Bridge ID Priority 8192 (priority 8192 sys-id-ext 0)
Address c84c.75fa.6001
Hello Time 2 sec Max Age 20 sec Forward Delay 15 sec
Interface Role Sts Cost Prio.Nbr Type
---------------- ---- --- --------- -------- --------------------------------
Po1 Desg FWD 20000 128.4096 Edge P2p
Po2 Desg FWD 20000 128.4097 Edge P2p
Po3 Desg FWD 20000 128.4098 Edge P2p
Po12 Desg BKN*2000 128.4107 P2p *L2GW_Inc
Po13 Desg BKN*1000 128.4108 P2p *L2GW_Inc
Eth1/1 Desg BKN*2000 128.1 P2p *L2GW_Inc
To disable Layer 2 Gateway STP on a VTEP, enter the spanning-tree domain disable CLI command. This command disables Layer 2 Gateway STP on all EVPN ESI multihomed VLANs. The bridge MAC address is restored
to the system MAC address, and the VTEP may not necessarily be the root.
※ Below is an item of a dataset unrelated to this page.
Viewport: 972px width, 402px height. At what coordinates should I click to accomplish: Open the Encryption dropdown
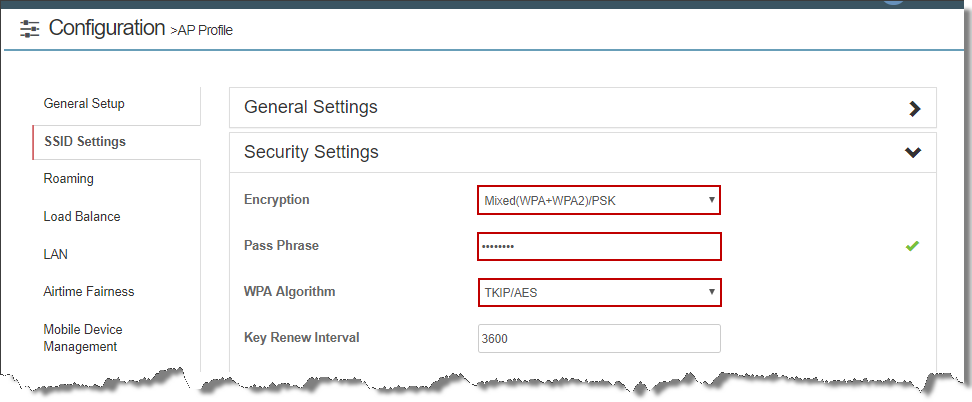pos(599,200)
In the following case, the access switch has assumed
the root role because Layer 2 Gateway STP is disabled:
switch(config)# spanning-tree domain disable
switch# show spanning-tree summary
Switch is in mst mode (IEEE Standard)
Root bridge for: none
L2 Gateway STP is disabled
Port Type Default is disable
Edge Port [PortFast] BPDU Guard Default is disabled
Edge Port [PortFast] BPDU Filter Default is disabled
Bridge Assurance is enabled
Loopguard Default is disabled
Pathcost method used is long
PVST Simulation is enabled
STP-Lite is disabled
Name Blocking Listening Learning Forwarding STP Active
---------------------- -------- --------- -------- ---------- ----------
MST0000 4 0 0 8 12
---------------------- -------- --------- -------- ---------- ----------
1 mst 4 0 0 8 12
switch# show spanning-tree vlan 1001
MST0000
Spanning tree enabled protocol mstp
Root ID Priority 4096
Address 00c8.8ba6.5073
Cost 0
Port 4108 (port-channel13)
Hello Time 2 sec Max Age 20 sec Forward Delay 15 sec
Bridge ID Priority 8192 (priority 8192 sys-id-ext 0)
Address 5897.bd1d.db95
Hello Time 2 sec Max Age 20 sec Forward Delay 15 sec
With Layer 2 Gateway STP, the access ports on VTEPs cannot be in an edge port, because they behave like normal spanning-tree
ports, receiving BPDUs from the access switches. In that case, the access ports on VTEPs lose the advantage of rapid transmission,
instead forwarding on Ethernet segment link flap. (They have to go through a proposal and agreement handshake before assuming
the FWD-Desg role).
Configuring VXLAN EVPN Multihoming Traffic Flows
EVPN Multihoming Local Traffic Flows
All switches that are a part of the same redundancy group (as defined by the ESI) act as a single virtual switch with respect
to the access switch/host. However, there is no MCT link present to bridge and route the traffic for local access.
Locally Bridged Traffic
Host H2 is dually homed whereas hosts H1 and H3 are single-homed (also known as orphans). The traffic is bridged locally from
H1 to H2 via L1. However, if the packet needs to be bridged between the orphans H1 and H3, the packet must be bridged via
the VXLAN overlay.
Access Failure for Locally Bridged Traffic
If the ESI link at L1 fails, there is no path for the bridged traffic to reach from H1 to H2 except via the overlay. Therefore,
the local bridged traffic takes the sub-optimal path, similar to the H1 to H3 orphan flow.
Note
When such condition occurs, the MAC table entry for H2 changes from a local route pointing to a port channel interface to
a remote overlay route pointing to peer-ID of L2. The change gets percolated in the system from BGP.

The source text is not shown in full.